• **PROBLEM DESCRIPTION**
An exact copy of the data is needed, one that excludes all pictures.

--- DATA LISTING ---

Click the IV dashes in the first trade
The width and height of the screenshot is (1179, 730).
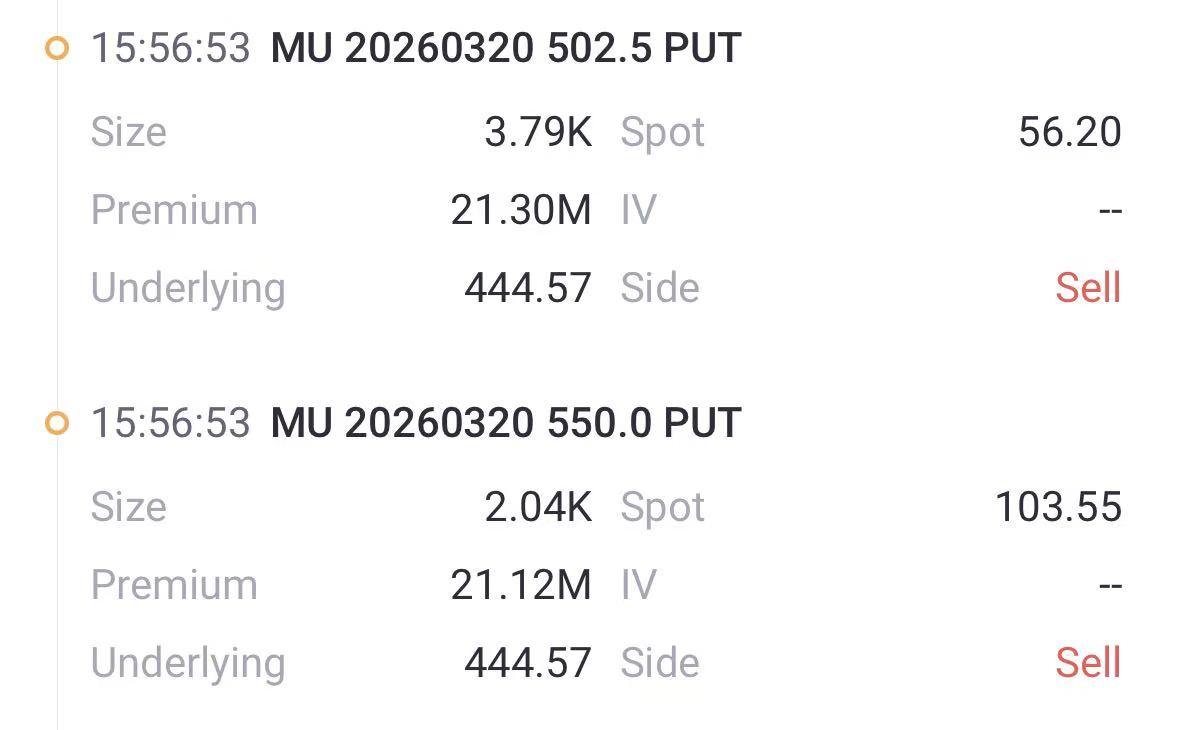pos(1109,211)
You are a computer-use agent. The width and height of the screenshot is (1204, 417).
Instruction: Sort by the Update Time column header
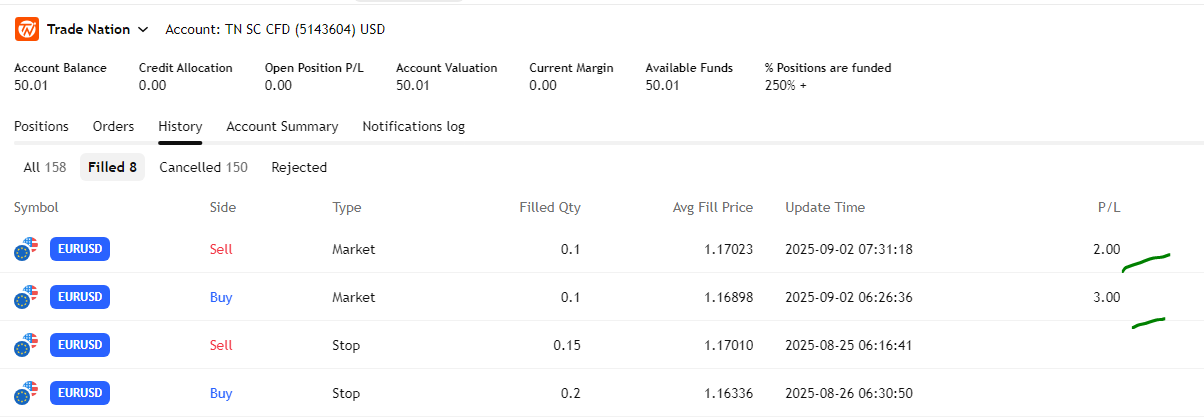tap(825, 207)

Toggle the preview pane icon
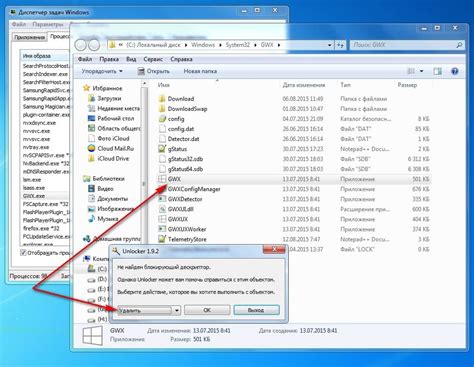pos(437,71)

---

• **ANSWER TO THIS PROBLEM**
Click the IV dashes in the first trade
The width and height of the screenshot is (1179, 730).
pos(1109,211)
You are a computer-use agent. The width and height of the screenshot is (1204, 417).
Instruction: Sort by the Update Time column header
tap(825, 207)

Toggle the preview pane icon
pos(437,71)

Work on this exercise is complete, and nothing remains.